Chinese researchers reported the “great potential” of deep learning fundus images in their ability to predict systematic conditions in clinical situations. However, while the potential is recognized, the methodology and clinical application must be improved,1 according to the authors who are from Beijing Tongren Eye Center, Beijing Key Laboratory of Intraocular Tumor Diagnosis and Treatment, Beijing Ophthalmology & Visual Sciences Key Lab, Medical Artificial Intelligence Research and Verification Key Laboratory of the Ministry of Industry and Information Technology, and Beijing Tongren Hospital, Capital Medical University, Beijing.
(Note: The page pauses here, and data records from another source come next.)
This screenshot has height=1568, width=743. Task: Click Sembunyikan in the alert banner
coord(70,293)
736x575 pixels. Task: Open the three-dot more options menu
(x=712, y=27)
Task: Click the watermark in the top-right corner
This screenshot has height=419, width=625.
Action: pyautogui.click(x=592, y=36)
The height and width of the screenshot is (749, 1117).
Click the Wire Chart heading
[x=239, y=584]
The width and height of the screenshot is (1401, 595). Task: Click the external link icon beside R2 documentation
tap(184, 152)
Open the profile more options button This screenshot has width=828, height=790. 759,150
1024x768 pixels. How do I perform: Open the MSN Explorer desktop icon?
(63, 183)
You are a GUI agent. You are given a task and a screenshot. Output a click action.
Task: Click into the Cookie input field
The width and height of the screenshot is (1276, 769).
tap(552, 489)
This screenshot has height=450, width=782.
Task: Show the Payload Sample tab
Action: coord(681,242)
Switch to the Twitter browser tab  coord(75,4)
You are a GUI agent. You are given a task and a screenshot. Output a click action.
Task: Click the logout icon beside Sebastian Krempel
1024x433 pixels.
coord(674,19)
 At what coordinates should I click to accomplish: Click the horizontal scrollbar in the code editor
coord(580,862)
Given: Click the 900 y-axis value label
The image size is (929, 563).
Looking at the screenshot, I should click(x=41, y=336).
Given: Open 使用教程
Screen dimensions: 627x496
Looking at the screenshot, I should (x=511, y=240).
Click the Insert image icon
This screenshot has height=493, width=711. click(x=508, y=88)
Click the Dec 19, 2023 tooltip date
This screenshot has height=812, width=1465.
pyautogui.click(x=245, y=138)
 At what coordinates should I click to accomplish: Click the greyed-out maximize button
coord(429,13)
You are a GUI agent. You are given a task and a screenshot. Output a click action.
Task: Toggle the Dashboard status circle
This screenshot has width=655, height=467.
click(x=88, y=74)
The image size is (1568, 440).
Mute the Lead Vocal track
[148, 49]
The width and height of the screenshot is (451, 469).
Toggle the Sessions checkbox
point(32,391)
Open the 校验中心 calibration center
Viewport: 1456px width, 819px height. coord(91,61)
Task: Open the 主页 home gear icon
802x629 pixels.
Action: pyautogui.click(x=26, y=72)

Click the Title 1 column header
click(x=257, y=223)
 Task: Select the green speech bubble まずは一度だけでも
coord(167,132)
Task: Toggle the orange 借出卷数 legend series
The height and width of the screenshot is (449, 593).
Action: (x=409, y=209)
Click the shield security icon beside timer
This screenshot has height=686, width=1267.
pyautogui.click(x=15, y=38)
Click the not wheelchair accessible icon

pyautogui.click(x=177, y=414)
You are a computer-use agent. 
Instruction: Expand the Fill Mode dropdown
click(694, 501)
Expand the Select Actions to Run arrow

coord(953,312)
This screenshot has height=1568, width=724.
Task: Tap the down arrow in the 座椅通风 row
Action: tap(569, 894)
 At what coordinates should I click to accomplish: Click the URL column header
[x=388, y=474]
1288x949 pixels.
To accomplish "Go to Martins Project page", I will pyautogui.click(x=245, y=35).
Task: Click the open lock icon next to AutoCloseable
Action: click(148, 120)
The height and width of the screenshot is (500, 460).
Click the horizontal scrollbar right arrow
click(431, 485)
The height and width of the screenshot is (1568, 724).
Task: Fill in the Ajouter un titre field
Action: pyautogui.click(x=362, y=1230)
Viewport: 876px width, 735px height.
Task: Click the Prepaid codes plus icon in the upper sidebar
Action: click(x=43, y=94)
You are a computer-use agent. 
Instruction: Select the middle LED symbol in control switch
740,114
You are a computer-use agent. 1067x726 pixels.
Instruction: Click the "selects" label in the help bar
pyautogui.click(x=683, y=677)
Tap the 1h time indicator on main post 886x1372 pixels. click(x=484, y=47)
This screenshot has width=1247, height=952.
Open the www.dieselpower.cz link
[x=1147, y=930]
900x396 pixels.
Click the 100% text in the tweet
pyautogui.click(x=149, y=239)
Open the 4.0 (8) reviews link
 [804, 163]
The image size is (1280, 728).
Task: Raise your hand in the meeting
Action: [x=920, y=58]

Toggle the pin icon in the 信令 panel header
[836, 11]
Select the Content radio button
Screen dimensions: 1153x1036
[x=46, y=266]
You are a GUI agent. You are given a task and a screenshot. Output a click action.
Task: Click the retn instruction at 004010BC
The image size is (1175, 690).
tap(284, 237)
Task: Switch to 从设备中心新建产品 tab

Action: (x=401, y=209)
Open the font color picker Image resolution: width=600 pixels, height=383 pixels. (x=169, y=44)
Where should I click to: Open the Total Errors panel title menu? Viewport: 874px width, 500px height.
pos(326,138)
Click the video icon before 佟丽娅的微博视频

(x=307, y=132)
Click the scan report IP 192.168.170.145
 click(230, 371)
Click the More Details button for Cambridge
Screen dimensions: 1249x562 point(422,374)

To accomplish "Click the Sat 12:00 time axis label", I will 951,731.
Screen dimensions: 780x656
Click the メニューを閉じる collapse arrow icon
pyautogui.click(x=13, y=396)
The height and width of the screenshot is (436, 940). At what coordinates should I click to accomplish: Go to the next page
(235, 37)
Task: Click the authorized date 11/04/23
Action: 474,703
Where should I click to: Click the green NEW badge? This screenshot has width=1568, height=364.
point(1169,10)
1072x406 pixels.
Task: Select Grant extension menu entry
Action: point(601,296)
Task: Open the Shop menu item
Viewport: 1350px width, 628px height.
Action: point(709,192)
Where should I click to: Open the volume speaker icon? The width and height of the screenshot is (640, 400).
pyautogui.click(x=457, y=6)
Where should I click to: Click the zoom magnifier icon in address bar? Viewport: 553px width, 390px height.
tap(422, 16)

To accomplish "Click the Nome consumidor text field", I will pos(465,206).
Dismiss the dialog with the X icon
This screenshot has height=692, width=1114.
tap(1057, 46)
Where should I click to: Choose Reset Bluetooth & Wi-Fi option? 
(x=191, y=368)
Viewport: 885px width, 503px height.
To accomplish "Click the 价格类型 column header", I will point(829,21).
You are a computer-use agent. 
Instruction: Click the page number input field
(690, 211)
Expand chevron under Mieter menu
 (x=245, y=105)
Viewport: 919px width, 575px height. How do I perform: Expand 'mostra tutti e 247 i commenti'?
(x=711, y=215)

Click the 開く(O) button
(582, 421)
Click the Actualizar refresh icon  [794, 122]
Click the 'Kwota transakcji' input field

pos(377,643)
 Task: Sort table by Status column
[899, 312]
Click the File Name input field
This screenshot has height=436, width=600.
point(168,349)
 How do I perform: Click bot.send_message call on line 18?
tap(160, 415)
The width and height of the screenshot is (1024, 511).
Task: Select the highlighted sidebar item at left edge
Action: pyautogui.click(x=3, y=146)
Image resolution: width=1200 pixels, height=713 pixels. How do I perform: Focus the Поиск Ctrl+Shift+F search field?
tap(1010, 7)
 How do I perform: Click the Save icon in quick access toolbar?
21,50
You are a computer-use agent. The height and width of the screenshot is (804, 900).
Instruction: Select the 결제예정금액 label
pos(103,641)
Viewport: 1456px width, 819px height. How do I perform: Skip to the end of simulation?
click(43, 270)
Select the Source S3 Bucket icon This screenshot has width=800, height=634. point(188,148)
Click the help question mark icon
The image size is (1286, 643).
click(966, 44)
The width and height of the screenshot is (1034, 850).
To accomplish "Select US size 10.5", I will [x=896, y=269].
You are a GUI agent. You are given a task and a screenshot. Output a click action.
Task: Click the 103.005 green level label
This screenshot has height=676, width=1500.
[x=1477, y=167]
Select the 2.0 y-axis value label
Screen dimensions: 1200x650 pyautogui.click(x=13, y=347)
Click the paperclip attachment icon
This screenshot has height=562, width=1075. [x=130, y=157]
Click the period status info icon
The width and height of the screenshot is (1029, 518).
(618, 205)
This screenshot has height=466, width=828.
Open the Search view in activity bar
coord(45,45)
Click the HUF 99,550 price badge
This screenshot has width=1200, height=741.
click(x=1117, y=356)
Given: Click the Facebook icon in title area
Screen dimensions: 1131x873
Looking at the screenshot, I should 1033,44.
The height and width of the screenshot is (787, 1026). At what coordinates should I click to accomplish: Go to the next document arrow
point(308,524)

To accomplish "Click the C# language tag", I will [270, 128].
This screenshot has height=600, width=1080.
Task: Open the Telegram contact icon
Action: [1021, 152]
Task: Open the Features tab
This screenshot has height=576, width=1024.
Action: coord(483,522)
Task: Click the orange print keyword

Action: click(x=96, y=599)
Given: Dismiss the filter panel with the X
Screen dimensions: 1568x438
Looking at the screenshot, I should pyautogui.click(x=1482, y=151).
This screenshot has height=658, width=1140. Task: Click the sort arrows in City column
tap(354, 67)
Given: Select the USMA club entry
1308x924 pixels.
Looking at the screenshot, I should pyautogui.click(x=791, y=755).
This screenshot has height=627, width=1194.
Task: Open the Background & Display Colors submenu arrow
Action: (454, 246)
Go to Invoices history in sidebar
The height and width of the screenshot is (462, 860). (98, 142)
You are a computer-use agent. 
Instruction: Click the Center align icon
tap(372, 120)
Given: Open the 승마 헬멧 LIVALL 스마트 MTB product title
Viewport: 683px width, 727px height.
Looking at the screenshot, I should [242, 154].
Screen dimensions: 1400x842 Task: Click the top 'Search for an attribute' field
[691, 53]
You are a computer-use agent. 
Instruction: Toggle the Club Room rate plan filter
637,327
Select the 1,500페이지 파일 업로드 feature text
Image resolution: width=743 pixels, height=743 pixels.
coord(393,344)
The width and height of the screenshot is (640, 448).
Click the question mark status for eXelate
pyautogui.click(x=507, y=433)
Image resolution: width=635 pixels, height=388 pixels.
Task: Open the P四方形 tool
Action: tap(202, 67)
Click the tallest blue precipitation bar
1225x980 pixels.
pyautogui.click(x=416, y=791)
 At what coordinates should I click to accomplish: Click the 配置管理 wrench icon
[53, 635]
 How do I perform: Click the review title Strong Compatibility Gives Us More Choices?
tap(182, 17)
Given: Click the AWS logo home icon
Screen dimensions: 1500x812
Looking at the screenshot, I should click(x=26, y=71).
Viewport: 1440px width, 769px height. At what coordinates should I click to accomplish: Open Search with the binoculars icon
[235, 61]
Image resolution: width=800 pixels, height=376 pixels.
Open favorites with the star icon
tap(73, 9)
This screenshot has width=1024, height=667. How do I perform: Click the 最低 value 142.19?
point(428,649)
The authors wanted to determine the status of the technology and undertook a review to do so. They set out to systematically review all articles that sought to predict systemic parameters and conditions using fundus images and deep learning, assessed their performance, and provided suggestions that would enable translation into clinical practice.
The investigators led by lead authors Yitong Li, Ruiheng Zhang, and Li Dong, searched 2 databases, MEDLINE and EMBASE until August 22, 2023, using the keywords deep learning and fundus.
They explained that 4 factors were assessed, ie, study characteristics, transparent reporting, risk of bias, and clinical availability, in the studies using deep learning and fundus images to predict systematic parameters. Transparent reporting was assessed by the TRIPOD statement (Transparent Reporting of a multivariable prediction model for Individual Prognosis Or Diagnosis), and the risk of bias was assessed using PROBAST (Prediction model Risk Of Bias Assessment Tool).
A total of 4,969 articles were identified by the literature search, 31 of which were included in the review.
The authors reported that “a variety of vascular and non-vascular diseases can be predicted by fundus images, including diabetes and related diseases (19%), sex (22%), and age (19%). Most studies were in developed countries. The models’ reporting was insufficient in determining sample size and missing data treatment according to the TRIPOD. Full access to datasets and code also were underreported.”
In addition, other important findings were that 30 of the 31 included studies (96.8%) were classified as having a high risk of bias according to the PROBAST. Five (16.1%) of the included studies used prospective external validation cohorts. Only two studies (6.4%) described the study’s calibration. The number of publications increased significantly with each year from 2018 to 2023. However, only two models (6.5%) were applied to the device, and no model has been applied in a clinical setting.
The authors reached the following conclusion. “Deep learning fundus images have shown great potential in predicting systematic conditions in clinical situations.” However, they offered the caveat that further work will improve the methodology and clinical application.